[[ Information given, beginning ]]
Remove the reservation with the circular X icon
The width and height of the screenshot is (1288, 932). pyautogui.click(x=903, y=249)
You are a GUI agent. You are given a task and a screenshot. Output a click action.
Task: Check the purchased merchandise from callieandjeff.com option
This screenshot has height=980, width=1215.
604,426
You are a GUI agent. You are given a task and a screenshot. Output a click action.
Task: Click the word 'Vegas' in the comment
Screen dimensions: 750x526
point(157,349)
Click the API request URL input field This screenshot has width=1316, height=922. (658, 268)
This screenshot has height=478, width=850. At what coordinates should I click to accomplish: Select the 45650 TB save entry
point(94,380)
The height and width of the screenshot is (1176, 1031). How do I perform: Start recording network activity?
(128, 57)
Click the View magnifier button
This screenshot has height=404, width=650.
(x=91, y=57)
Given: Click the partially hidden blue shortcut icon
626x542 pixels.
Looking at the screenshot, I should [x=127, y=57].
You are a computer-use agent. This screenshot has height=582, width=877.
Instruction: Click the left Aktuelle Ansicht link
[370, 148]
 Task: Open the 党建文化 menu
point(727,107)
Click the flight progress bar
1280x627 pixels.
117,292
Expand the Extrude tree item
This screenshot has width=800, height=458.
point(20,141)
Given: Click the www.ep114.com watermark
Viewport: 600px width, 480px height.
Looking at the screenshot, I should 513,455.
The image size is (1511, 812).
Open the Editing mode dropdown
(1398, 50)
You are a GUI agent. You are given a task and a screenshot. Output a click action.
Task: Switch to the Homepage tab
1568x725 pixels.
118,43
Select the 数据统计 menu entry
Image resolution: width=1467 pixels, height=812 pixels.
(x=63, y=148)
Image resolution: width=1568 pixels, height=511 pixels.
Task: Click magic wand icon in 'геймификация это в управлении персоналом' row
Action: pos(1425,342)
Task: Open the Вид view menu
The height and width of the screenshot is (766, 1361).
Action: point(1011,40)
[[ Information given, end ]]
Your task is to retype the complete material exactly as it was given.

Remove the reservation with the circular X icon
The width and height of the screenshot is (1288, 932). pyautogui.click(x=903, y=249)
You are a GUI agent. You are given a task and a screenshot. Output a click action.
Task: Check the purchased merchandise from callieandjeff.com option
This screenshot has height=980, width=1215.
604,426
You are a GUI agent. You are given a task and a screenshot. Output a click action.
Task: Click the word 'Vegas' in the comment
Screen dimensions: 750x526
point(157,349)
Click the API request URL input field This screenshot has width=1316, height=922. (658, 268)
This screenshot has height=478, width=850. At what coordinates should I click to accomplish: Select the 45650 TB save entry
point(94,380)
The height and width of the screenshot is (1176, 1031). How do I perform: Start recording network activity?
(128, 57)
Click the View magnifier button
This screenshot has height=404, width=650.
(x=91, y=57)
Given: Click the partially hidden blue shortcut icon
626x542 pixels.
Looking at the screenshot, I should [x=127, y=57].
You are a computer-use agent. This screenshot has height=582, width=877.
Instruction: Click the left Aktuelle Ansicht link
[370, 148]
 Task: Open the 党建文化 menu
point(727,107)
Click the flight progress bar
1280x627 pixels.
117,292
Expand the Extrude tree item
This screenshot has width=800, height=458.
point(20,141)
Given: Click the www.ep114.com watermark
Viewport: 600px width, 480px height.
Looking at the screenshot, I should 513,455.
The image size is (1511, 812).
Open the Editing mode dropdown
(1398, 50)
You are a GUI agent. You are given a task and a screenshot. Output a click action.
Task: Switch to the Homepage tab
1568x725 pixels.
118,43
Select the 数据统计 menu entry
Image resolution: width=1467 pixels, height=812 pixels.
(x=63, y=148)
Image resolution: width=1568 pixels, height=511 pixels.
Task: Click magic wand icon in 'геймификация это в управлении персоналом' row
Action: pos(1425,342)
Task: Open the Вид view menu
The height and width of the screenshot is (766, 1361).
Action: point(1011,40)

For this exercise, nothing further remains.